“The sea rushes in. It cast forth a host arrayed for battle –
The host of Cadwallon in the triumph of his objective,
An opponent like a furious fiery stag…
The man wearing the brooch as he rides in the front rank,
Encased in gleaming iron…
The image of a lord returning in victory.”
-Moliant Cadwallon (In Praise of Cadwallon)

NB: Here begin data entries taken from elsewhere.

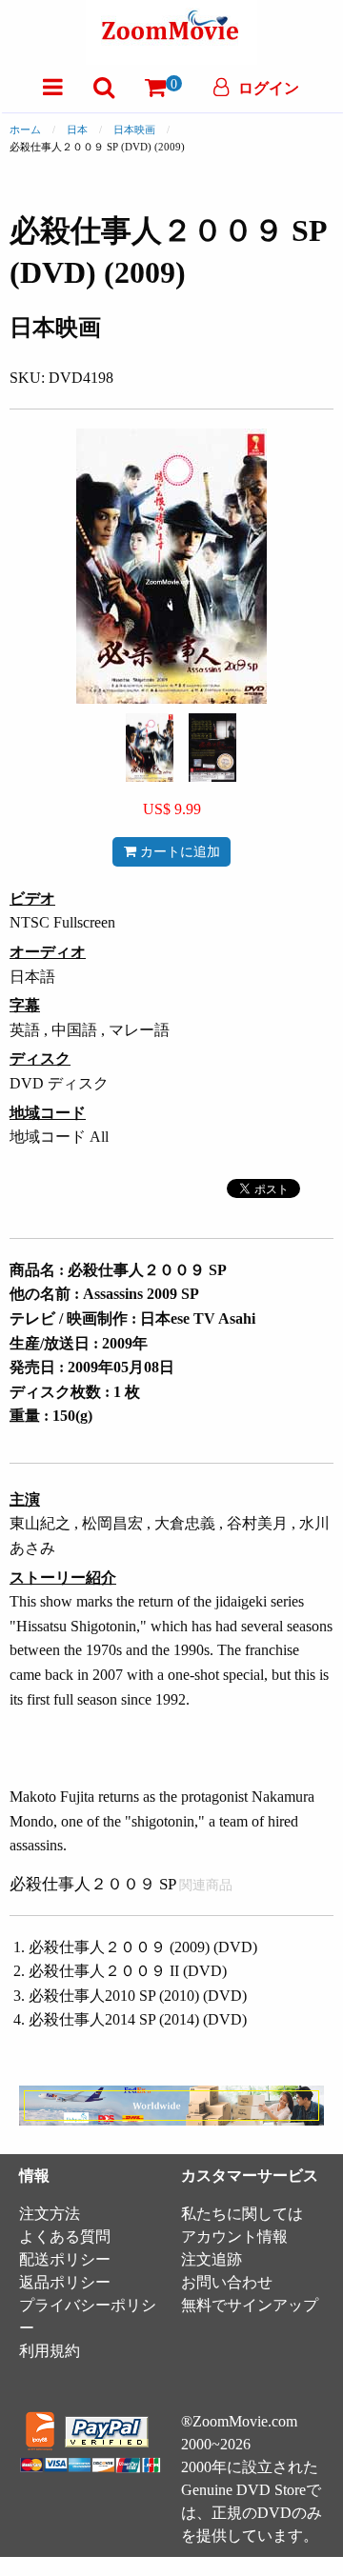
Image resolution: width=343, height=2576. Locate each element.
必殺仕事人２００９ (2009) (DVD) (143, 1947)
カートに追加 (178, 851)
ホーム (25, 129)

This was a demo game that the Newark Irregulars and I took to the Salute and Partizan shows in 2008. A somewhat large undertaking, we combined our various Saxon and Welsh armies to create something of a spectacle, backed up by the village of Hatfield. We’d decided to create the village under attack by the Welsh and Mercians so the team pooled their collection of suitable buildings and painted some new ones (I bought a couple of spare roofs from Grand Manner and added flames and smoke for the obligatory movie feel). It ended up slightly bigger than I was expecting…Prof Guy H from the University of York dropped by and remarked that it was probably four times larger than any village in England at the time!
We played the game using Warhammer Ancient Battles; I recall it was rather cumbersome at that scale, but fun nonetheless. I would like to go back and revisit this at some point with a different set of rules and a bit more research. Anyway, on with the tale…
The Battle of Hatfield (Haethfeld) was perhaps the greatest Welsh victory of the Dark Ages. The ruler of Northumbria at the time was “Good King Edwin”, Edwin son of Aelle, who had brought peace to his land through a series of successful military campaigns, and then converted himself (and many of his subjects) to the Christian faith.
Against him were arrayed the Welsh forces of Gwynedd and the Saxon kingdom of Mercia. The King of Gwynedd, Cadwallon ap Cadfan, had already been exiled from his homeland by the campaigns of Edwin, and thus had no love for the Northumbrian monarch. Returning and raising an army, he allied himself with Northumbria’s perpetual enemies, the Mercians. Under the fearsome King Penda, these pagan warriors marched into Northumbria in Autumn 632 CE. On the 12th October the armies met ‘on the plain called Haethfeld’, and the Northumbrians were decisively defeated. King Edwin was killed, ‘and his entire army slain or scattered.’
The Mercians soon returned to their homeland, but Cadwallon and his warbands remained in Northumbria and embarked on a year-long campaign of destruction. The great Welsh warlord was eventually brought to battle, defeated and killed at Heavenfield, near Hexham on Hadrian’s Wall, in 633.